#### [TEXT PASSAGE]
::::

A slice of life: ‘Patriots’ — please enlist and help us win this war

Published 7:00 am Saturday, September 25, 2021

I have a friend from my Peace Corps days in the 1960s named Francis Koster, and we’ve retained a friendship from those days. He now lives in North Carolina after a career in pediatric health care administration.

He has two websites about his work — one is “Pollution Detectives” that deals with finding pollution health threats to children like lead in school drinking-fountain water, and the other is “America’s Optimistic Futurist.”

This column is one of his writings in the latter and is used with his permission. It deals with a situation where he lives that is very like our own here in Eastern Oregon.

Sometimes I will be in some large gathering of thousands of people, and the speaker will ask all veterans to rise and be recognized for their patriotic service. And then they say, “Let’s applaud our Patriots.” The audience always applauds. When I stand, people will come up later and say, “I appreciate your service.”

Since our nation’s founding 245 years ago, 646,500 members of our military have died defending America. It sounds terrible, but so does the fact that over the past one year 667,000 Americans have died from COVID. The disease has killed one in 500 Americans — more than all those who died defending American independence over 245 years — including both sides of the Civil War.

When I enlisted in the Army upon graduation from high school in 1960, all young men were required to register for the draft or be prosecuted and fined of up to $250,000 and/or jail time of up to five years.

The law creating the draft was passed because Congress felt that in times of war the needs of the nation were more important than the desires of individual citizens. You did what you were told, including leave home for an unknown amount of time to fight, get shot at, and maybe die to protect your fellow Americans. If you did not register for the draft, your family was ashamed and you were punished.

::::

Stored items
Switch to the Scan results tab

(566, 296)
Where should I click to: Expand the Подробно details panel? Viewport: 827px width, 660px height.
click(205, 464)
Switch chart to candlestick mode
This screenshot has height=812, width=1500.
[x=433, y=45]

::::

#### [PROBLEM TO SOLVE]
According to the column, how many members of the military have died defending America since the nation's founding? The items stand apart from the column and are separate material.

#### [RESPONSE FOR THIS EXERCISE]
646,500